This story has gone back and forth, but CERN thinks they have confirmed their original results - and yes, neutrinos are faster than light.
“One key test was to repeat the measurement with very short beam pulses from CERN,” the agency noted in a press release on its website. “This allowed the extraction time of the protons, that ultimately lead to the neutrino beam, to be measured more precisely…The new measurements do not change the initial conclusion.”
TPM
The initial experiment, carried out using CERN’s OPERA instrument in Gran Sasso, Italy, involved firing longer beams of neutrinos from CERN’s facility near Geneva, Switzerland, which each lasted 10 microseconds (10 millionths of a second) some 454 miles away to the facility in Gran Sasso.
The new experiment altered this model by firing 20 new, shorter pulses, each lasting 3 nanoseconds (3 billionths of a second), separated by intervals of 524 nanoseconds, in an effort to overcome the margin of error in the first experiment.
They are still not quite ready to declare General Relativity dead.
Elburg argued persuasively in a scientific paper published online in October that the satellites’ timing was affected by their motion in orbit relative to the neutrino beams and the two particle laboratories down on Earth. From the perspective of the satellites, the neutrinos were moving away from one laboratory and toward the other, but the laboratories were also moving, with the receiving laboratory in Grand Sasso appearing to move toward and into the neutrino stream fired by the laboratory in Geneva, thus accounting for the faster-than-light result.
CERN writes in its press release that “This test confirms the accuracy of OPERA’s timing measurement, ruling out one potential source of systematic error,” however, it leaves the door opent to the fact that GPS relativistic timing could produce an error. As such, CERN may test OPERA again without relying GPS for timing.

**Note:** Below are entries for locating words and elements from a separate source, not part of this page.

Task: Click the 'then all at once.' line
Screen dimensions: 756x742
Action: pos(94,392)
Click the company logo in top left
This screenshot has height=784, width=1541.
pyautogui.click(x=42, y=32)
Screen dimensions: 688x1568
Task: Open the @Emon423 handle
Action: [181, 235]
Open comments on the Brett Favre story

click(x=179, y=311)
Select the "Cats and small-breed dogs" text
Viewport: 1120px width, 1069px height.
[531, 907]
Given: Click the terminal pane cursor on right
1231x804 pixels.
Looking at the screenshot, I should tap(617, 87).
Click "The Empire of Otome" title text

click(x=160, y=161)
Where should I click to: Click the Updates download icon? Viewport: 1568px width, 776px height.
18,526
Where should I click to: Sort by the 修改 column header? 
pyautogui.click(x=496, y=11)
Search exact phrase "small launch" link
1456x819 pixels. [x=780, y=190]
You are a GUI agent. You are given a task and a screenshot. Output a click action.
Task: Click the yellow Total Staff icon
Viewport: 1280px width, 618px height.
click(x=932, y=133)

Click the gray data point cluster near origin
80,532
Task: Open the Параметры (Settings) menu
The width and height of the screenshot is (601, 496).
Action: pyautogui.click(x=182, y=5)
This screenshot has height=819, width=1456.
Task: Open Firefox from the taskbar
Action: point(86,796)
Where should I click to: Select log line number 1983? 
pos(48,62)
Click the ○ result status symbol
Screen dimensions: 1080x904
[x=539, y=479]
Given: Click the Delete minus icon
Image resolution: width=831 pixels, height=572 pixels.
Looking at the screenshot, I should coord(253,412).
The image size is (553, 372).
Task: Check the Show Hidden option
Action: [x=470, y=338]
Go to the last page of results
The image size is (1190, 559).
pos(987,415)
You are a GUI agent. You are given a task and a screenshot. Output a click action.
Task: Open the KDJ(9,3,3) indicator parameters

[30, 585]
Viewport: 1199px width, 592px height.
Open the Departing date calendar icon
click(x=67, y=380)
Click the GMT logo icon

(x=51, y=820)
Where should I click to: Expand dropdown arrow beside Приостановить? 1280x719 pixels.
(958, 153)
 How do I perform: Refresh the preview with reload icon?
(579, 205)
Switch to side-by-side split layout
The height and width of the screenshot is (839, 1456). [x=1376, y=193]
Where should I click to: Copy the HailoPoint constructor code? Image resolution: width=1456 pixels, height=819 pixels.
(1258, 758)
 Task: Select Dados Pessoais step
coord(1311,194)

And of course science requires independent corroboration of any result.
In addition, the results also need to be re-run independently by other particle physics laboratories, and plans are currently underway for this to occur at the only other two institutions in the world capable of performing the experiment: Japan’s T2K laboratory and America’s Fermilab MINOS experiment in Minnesota. Fermilab previously told TPM that its results were expected in early 2012.
Soon we will know. General Relativity may be about to be tweaked.